What is needed: Recast the items, from their first line through the line containing "The height and width of the screenshot is (343, 478)." (both included), as a JSON list of strings with one string per line, omitting blank lines. Leave the pictures out of the answer.

####

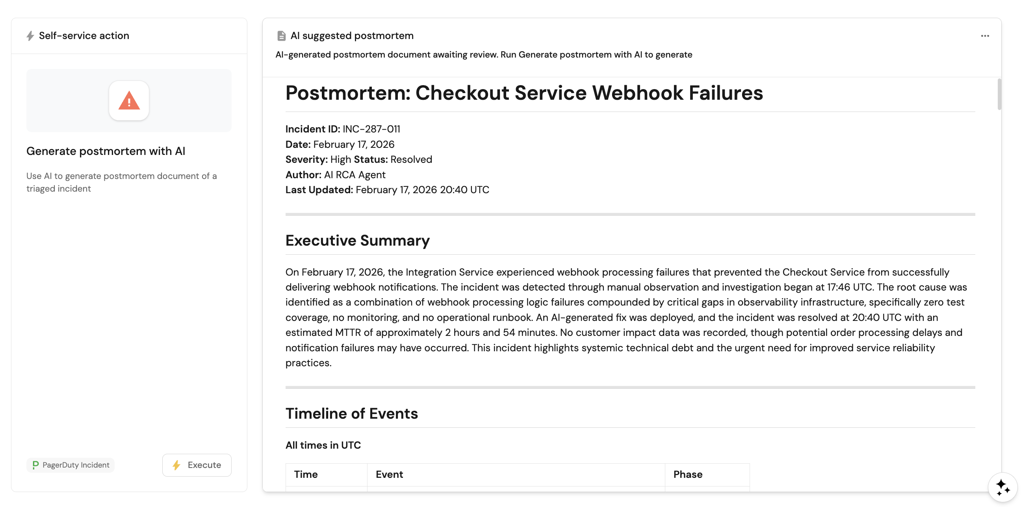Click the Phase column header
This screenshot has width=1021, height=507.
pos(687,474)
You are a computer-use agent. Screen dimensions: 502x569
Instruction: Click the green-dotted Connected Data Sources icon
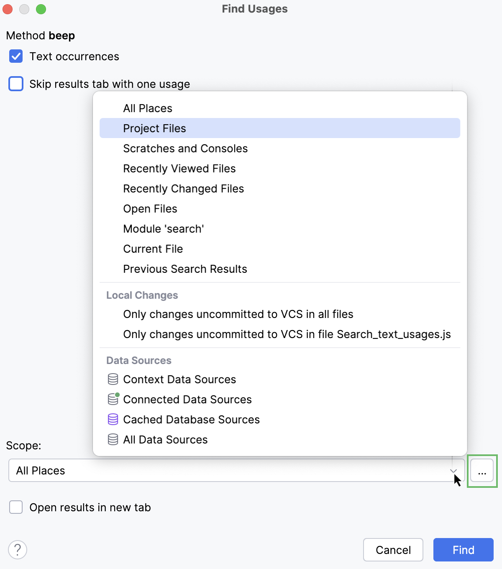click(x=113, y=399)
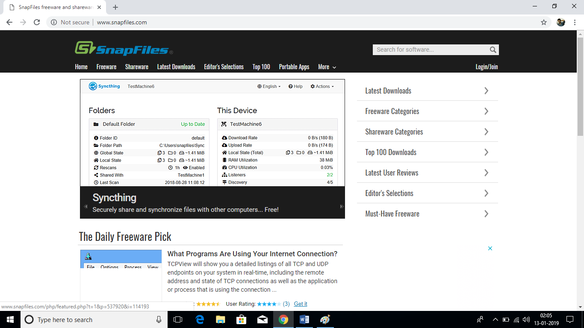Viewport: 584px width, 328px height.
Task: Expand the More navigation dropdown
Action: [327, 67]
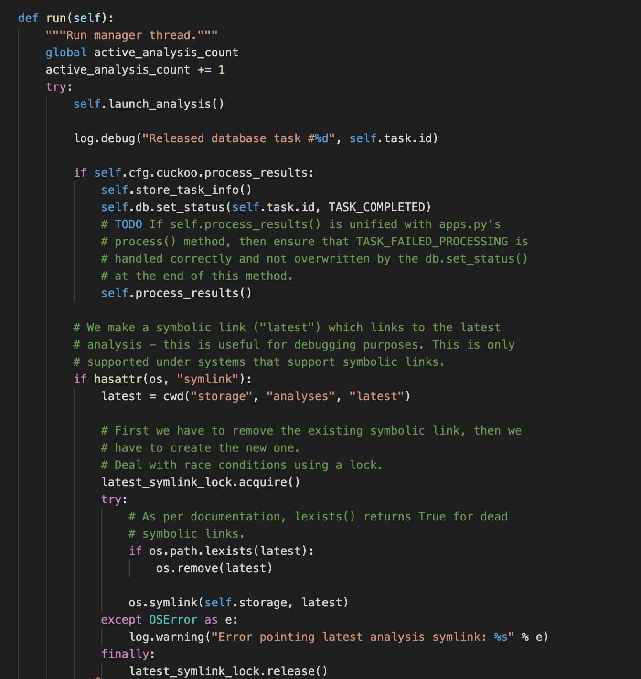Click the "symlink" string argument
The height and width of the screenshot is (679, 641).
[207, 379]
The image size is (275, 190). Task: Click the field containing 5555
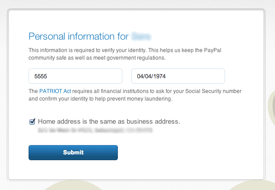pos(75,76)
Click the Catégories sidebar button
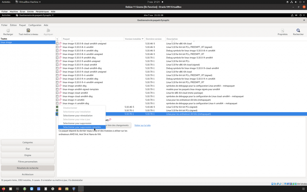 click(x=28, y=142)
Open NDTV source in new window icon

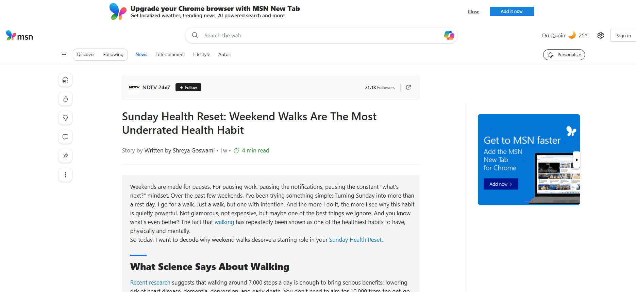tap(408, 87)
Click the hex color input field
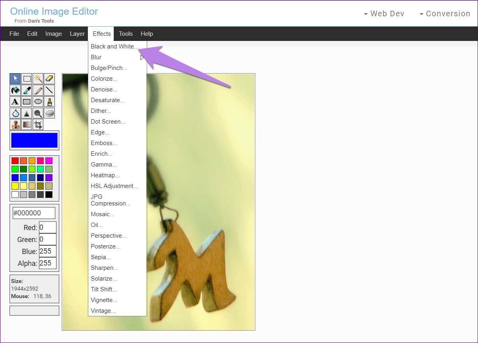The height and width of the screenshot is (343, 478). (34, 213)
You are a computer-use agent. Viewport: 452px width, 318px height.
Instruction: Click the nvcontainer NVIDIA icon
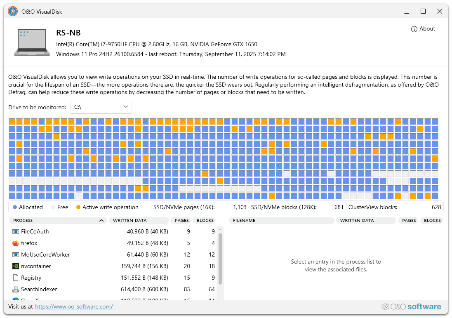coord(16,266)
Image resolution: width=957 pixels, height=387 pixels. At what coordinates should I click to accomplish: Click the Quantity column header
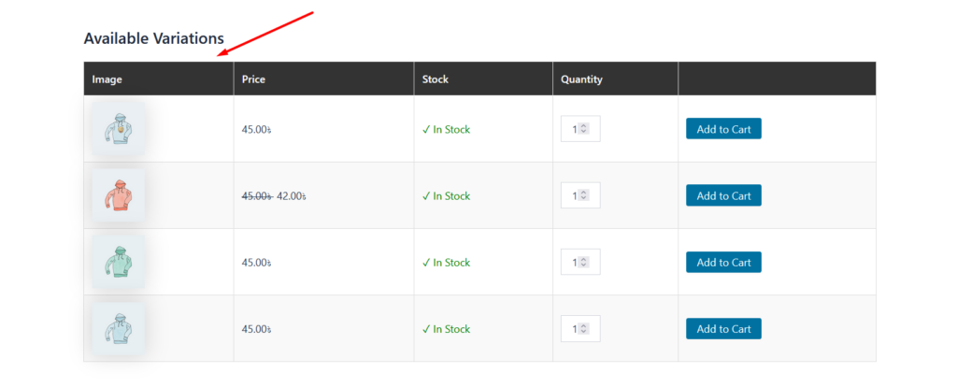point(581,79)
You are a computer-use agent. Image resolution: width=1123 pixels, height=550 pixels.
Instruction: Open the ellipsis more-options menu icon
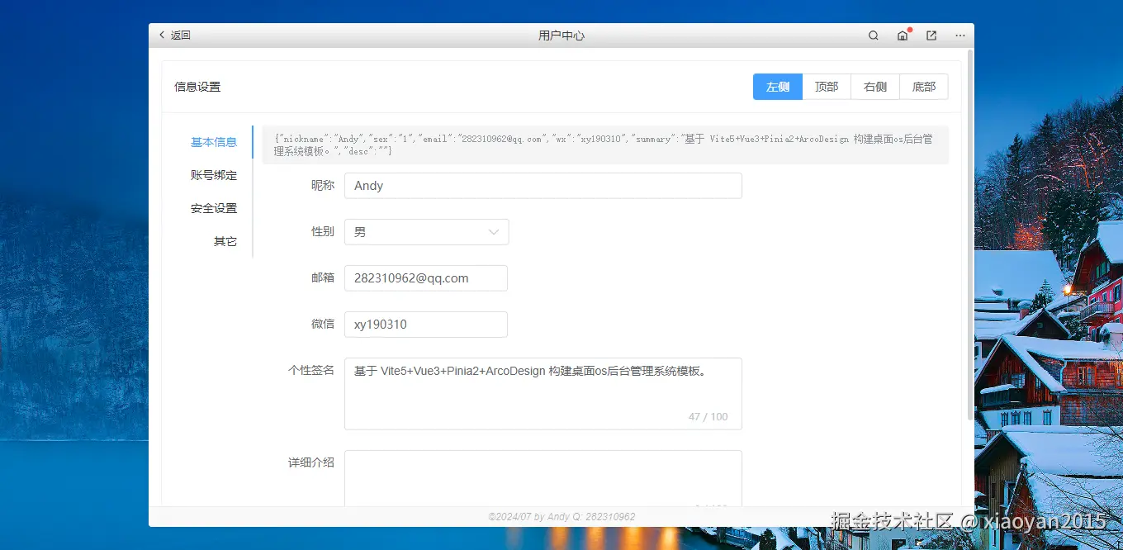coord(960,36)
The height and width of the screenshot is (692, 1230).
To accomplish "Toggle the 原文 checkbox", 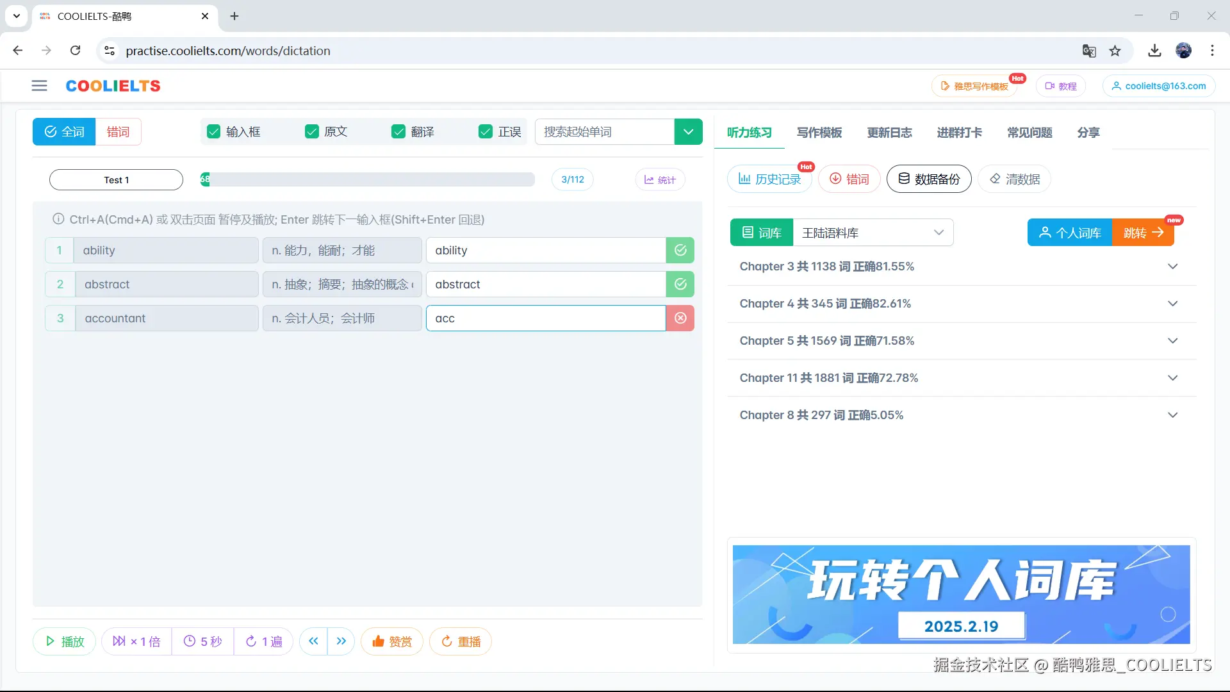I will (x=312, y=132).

####

Answer to the exercise:
[
  "Click the Phase column header",
  "This screenshot has width=1021, height=507.",
  "pos(687,474)",
  "You are a computer-use agent. Screen dimensions: 502x569",
  "Instruction: Click the green-dotted Connected Data Sources icon",
  "click(x=113, y=399)",
  "Viewport: 584px width, 328px height.",
  "Task: Expand the More navigation dropdown",
  "Action: [327, 67]",
  "Click the \"symlink\" string argument",
  "The height and width of the screenshot is (679, 641).",
  "[207, 379]",
  "The image size is (275, 190). Task: Click the field containing 5555",
  "pos(75,76)",
  "Click the Catégories sidebar button",
  " click(x=28, y=142)",
  "Open NDTV source in new window icon",
  "tap(408, 87)",
  "Click the hex color input field",
  "The height and width of the screenshot is (343, 478). (34, 213)"
]